Thursday, Jun. 14, 2007
The Company Doctor
By Lisa Takeuchi Cullen
In hand-to-hand combat, the American worker would lose to a band of sleepy preschoolers. Only 15% of workers exercise enough, and 40% don't attempt so much as a sit-up. More than half blame work, with 8 in 10 grousing that they would hit the treadmill--really they would--if only their employers encouraged it.
Be careful what you whine for. With health-care costs hobbling profits, more employers are saying to employees, Get healthy--or else. After all, insurance premiums and absenteeism by sick workers set businesses back $15 billion a year, says the Centers for Disease Control and Prevention. And yet 70% of health-care costs stem from preventable chronic diseases. Take diabetes, which costs nearly $92 billion a year: 91% of cases could be avoided by better eating. Smoking-related illnesses rack up an additional $75 billion a year.

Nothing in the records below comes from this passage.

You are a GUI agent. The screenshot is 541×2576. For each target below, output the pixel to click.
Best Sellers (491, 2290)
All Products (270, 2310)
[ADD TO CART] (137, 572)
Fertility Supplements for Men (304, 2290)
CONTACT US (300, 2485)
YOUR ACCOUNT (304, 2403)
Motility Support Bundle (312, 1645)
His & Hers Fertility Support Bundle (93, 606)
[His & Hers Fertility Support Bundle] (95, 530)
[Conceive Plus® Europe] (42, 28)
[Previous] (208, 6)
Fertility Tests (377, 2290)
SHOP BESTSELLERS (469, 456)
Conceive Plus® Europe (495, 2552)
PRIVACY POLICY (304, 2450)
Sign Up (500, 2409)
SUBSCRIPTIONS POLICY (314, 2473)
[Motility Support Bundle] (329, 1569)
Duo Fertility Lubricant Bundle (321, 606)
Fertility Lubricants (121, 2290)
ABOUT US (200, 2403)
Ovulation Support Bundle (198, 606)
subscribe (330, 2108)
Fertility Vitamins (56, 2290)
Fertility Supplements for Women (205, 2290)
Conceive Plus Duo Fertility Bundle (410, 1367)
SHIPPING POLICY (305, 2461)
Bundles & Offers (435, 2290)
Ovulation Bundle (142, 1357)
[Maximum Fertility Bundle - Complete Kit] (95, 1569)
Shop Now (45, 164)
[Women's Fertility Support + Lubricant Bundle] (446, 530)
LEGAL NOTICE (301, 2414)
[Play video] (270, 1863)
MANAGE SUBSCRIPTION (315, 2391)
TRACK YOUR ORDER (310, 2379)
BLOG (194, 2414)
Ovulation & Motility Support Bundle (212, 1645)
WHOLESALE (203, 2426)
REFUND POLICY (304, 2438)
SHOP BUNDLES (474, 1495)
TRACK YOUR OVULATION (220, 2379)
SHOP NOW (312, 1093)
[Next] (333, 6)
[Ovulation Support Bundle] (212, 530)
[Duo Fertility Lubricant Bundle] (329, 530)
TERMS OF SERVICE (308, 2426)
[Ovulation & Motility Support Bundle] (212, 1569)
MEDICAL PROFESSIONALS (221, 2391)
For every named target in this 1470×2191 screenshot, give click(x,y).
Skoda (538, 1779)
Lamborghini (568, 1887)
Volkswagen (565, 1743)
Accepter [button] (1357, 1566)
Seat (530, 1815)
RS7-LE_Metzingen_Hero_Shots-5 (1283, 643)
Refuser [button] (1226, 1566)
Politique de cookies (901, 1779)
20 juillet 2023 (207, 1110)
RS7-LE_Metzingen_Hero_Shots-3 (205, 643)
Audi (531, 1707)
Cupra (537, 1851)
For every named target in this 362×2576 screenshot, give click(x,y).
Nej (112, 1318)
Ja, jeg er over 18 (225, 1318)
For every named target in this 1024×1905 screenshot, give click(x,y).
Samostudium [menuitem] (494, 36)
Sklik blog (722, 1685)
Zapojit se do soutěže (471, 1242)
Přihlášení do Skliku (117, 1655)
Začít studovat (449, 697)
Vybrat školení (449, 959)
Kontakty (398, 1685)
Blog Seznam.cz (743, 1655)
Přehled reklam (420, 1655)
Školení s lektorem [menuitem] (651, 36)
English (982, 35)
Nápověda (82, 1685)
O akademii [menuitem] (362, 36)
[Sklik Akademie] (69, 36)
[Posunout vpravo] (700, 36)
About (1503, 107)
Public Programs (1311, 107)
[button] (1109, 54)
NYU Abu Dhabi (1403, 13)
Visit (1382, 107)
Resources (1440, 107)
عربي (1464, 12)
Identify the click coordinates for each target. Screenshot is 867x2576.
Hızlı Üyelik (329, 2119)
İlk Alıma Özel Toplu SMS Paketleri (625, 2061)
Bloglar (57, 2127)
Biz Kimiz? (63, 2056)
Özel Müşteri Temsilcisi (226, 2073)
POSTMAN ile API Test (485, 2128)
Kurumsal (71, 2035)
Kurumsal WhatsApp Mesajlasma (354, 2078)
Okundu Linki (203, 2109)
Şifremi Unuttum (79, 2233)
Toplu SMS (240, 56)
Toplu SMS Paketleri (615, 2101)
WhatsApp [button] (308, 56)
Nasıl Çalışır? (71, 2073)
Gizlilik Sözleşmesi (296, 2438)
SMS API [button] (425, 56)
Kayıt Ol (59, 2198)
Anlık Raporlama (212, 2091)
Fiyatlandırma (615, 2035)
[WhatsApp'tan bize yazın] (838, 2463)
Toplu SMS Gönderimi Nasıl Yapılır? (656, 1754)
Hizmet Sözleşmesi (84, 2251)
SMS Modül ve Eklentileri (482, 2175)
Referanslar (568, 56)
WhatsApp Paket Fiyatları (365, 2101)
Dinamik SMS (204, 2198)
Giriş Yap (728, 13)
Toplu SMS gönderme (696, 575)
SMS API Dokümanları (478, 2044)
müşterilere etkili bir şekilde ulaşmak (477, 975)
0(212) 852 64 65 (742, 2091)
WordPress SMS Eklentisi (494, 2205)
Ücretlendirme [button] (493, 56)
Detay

Employers' whip of choice is the corporate-wellness program. Three-quarters of large employers have one, up from 56% three years ago. And the new wellness program has teeth. It levies fees for not joining, assigns workers to risk categories, rewards them for improving and sics personal coaches on employees to hound them into better habits. Some employers take the mission so seriously they're telling workers to get well or get lost.
Worthington Industries was an early convert. The $3 billion metals manufacturer opened a gym at its Columbus, Ohio, headquarters in 1985, later adding free yoga, step and cardio classes. In 1995, it built an onsite wellness center with three full-time physicians, a lab and pharmacy. But with the company's health-care premiums still soaring, CEO John McConnell decided to get serious. In 2003 Worthington hired an outside vendor to implement a program called Healthy Choices that would track and improve workers' health. Workers who participate get cash credits of up to $50 a month toward their share of health-care premiums. "I thought, 'People respond to money,'" says McConnell. "It's a pretty sweet deal."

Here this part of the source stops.